Norbert Reger bleibt Vorsitzender, sein Stellvertreter Thomas Lippert. Die Kasse führt Dietmar Gärtner, das Protokoll Andrea Primitz. Dem Ausschuss gehören Erwin Becher, Oswald Franz, Helmut Greger, Benedikt Lippert, Kathrin Meyer, Josef Rickauer, Annerose Meyer, Harald Primitz, Stefan Pinzer und Alwin Pöllmann an. Die Kasse prüfen Hubert Kraus und Harald Primitz. Bürgermeister Hubert Kraus dankte dem Vorstand und den Vereinsmitgliedern für die Bereicherung des Gemeindelebens durch die vielfältigen Angebote. Er dankte als Kassenprüfer auch Kassier Dietmar Gärtner. Dieser hatte zuvor die Finanzgeschäfte der Gesellschaft Steinwaldia vorgestellt.

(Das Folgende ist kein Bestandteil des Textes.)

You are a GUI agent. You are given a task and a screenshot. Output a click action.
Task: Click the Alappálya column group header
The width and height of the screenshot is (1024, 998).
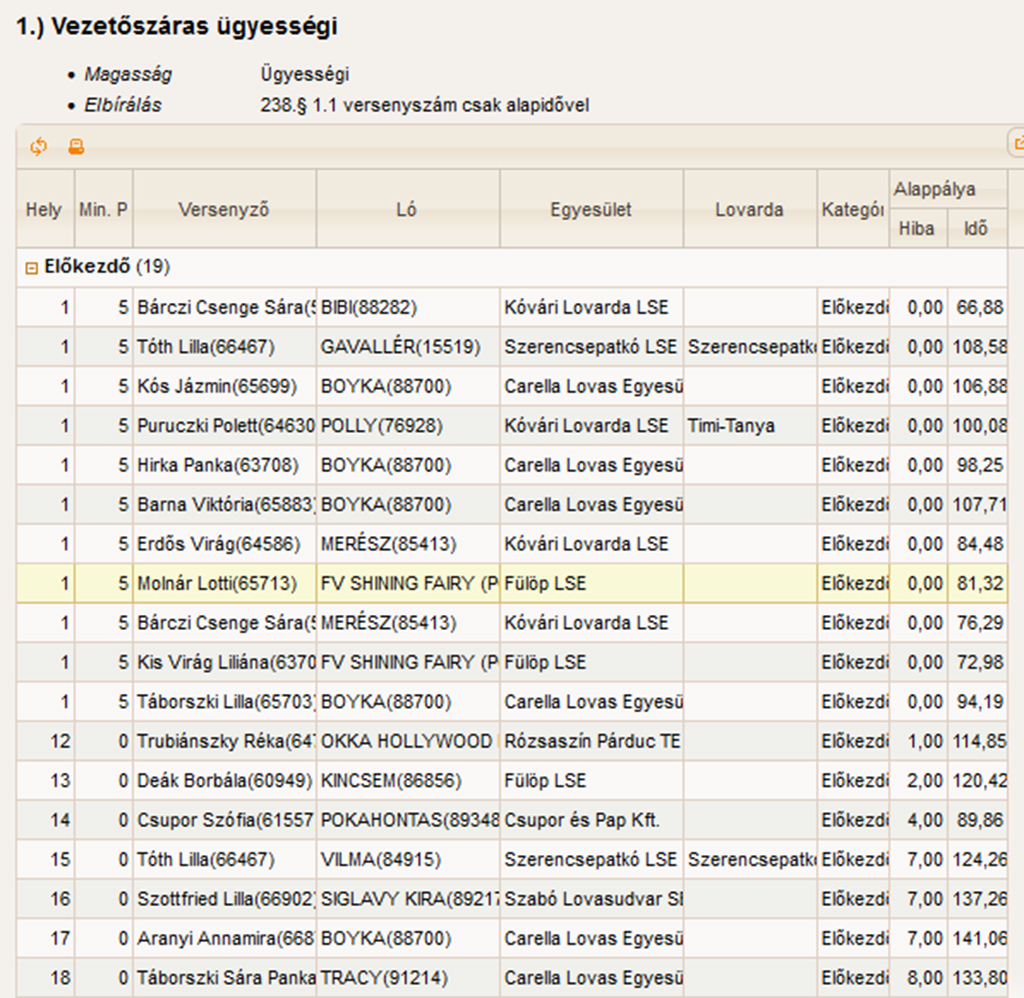click(935, 190)
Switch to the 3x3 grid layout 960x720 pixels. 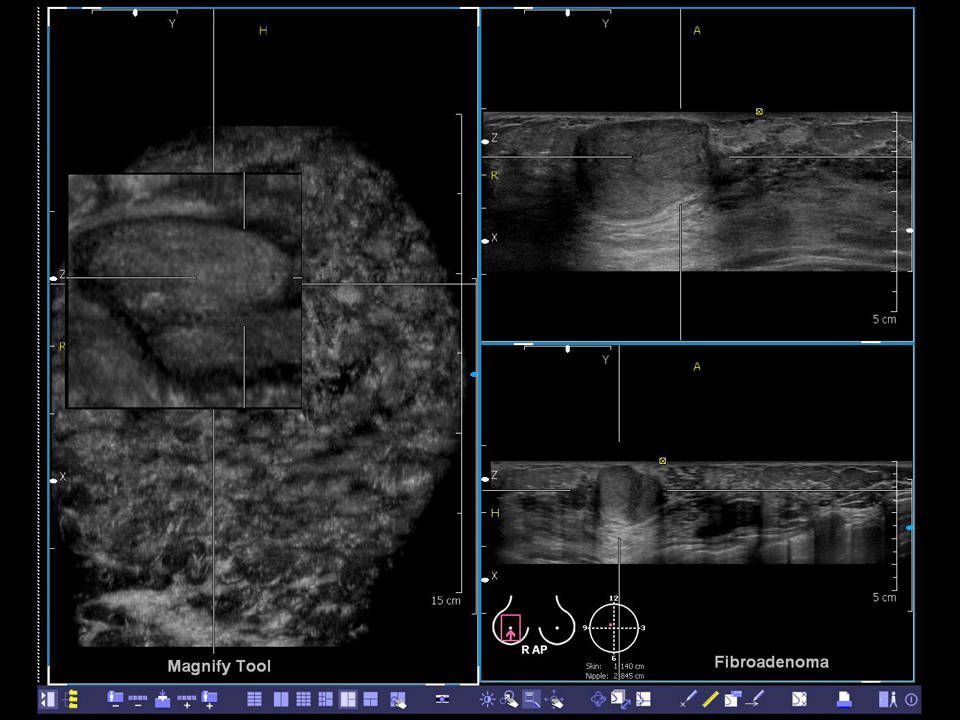(303, 699)
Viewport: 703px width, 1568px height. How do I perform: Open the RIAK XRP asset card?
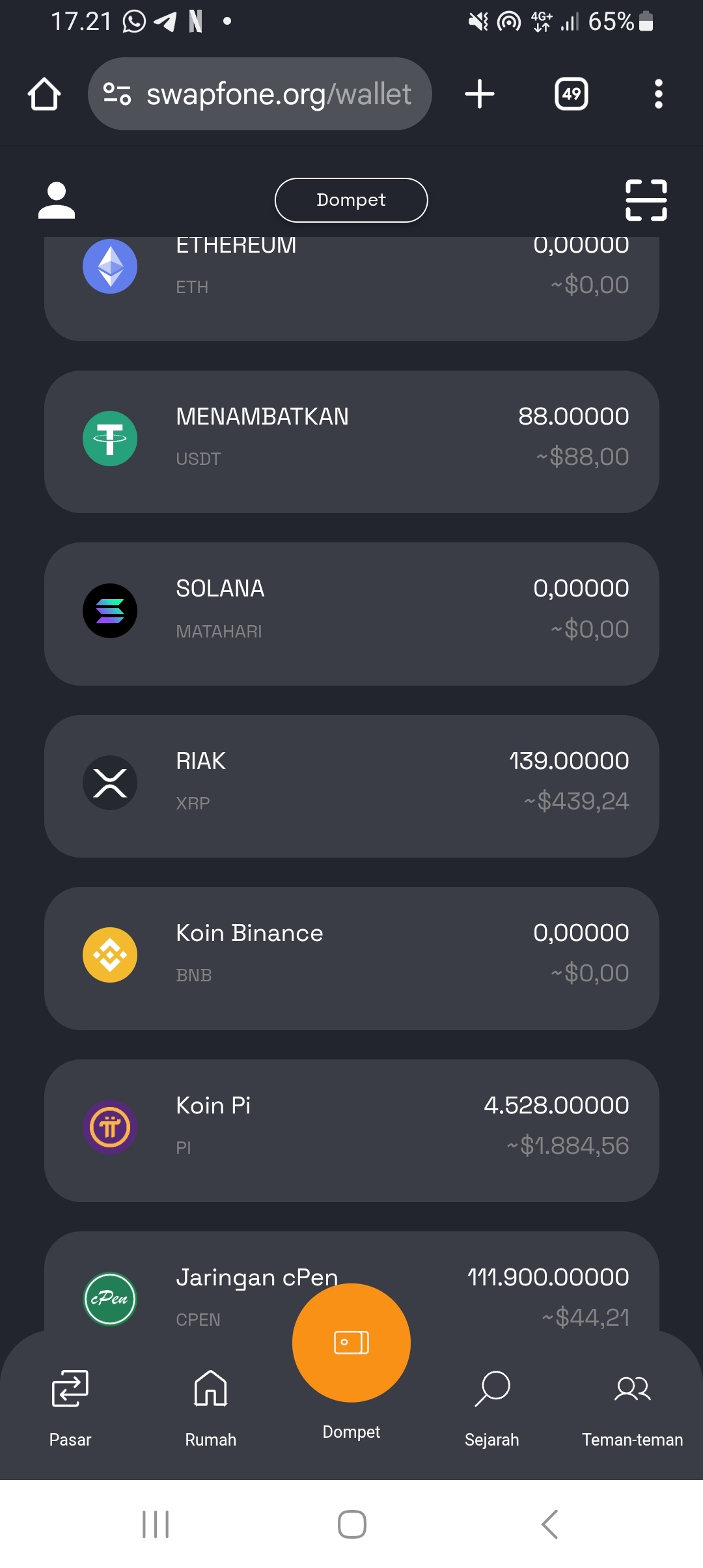coord(352,786)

Für Projekte wie den Unterhalt der Glasschleif, die Restaurierung des heiligen Grabes und für das Archiv wurden Rückstellungen getätigt. Aus dem Bau des Museums resultierte eine leichte Verringerung der Finanzbestände. Zudem verwalte man für die Bürgerinitiative "Steinwald sagt NEIN gegen die Monstertrasse" die Finanzmittel. Dafür dankte Martin Wittmann von der BI sowie für die weitere Unterstützung durch die Gesellschaft Steinwaldia.

Er ging auf die Thematik der Gleichstromtrasse ein. "Hier sind wir wieder bei Null angelangt - alles von vorne", so Wittmann. Mit offenen Briefen sei man der Thematik entgegengetreten. Inzwischen wird die Trasse nicht mehr von Amprion, sondern von Tennet geplant, was an der Veränderung des Anfangs- und Endpunktes Isar liegt.

"Es ist noch nicht vorbei", mahnte Wittmann und bat um weitergehende Unterstützung. Ziel der BI sei es nach wie vor, erneuerbare Energien in den Fokus zu rücken. Man sei der Auffassung, die Trassen brauche es nicht.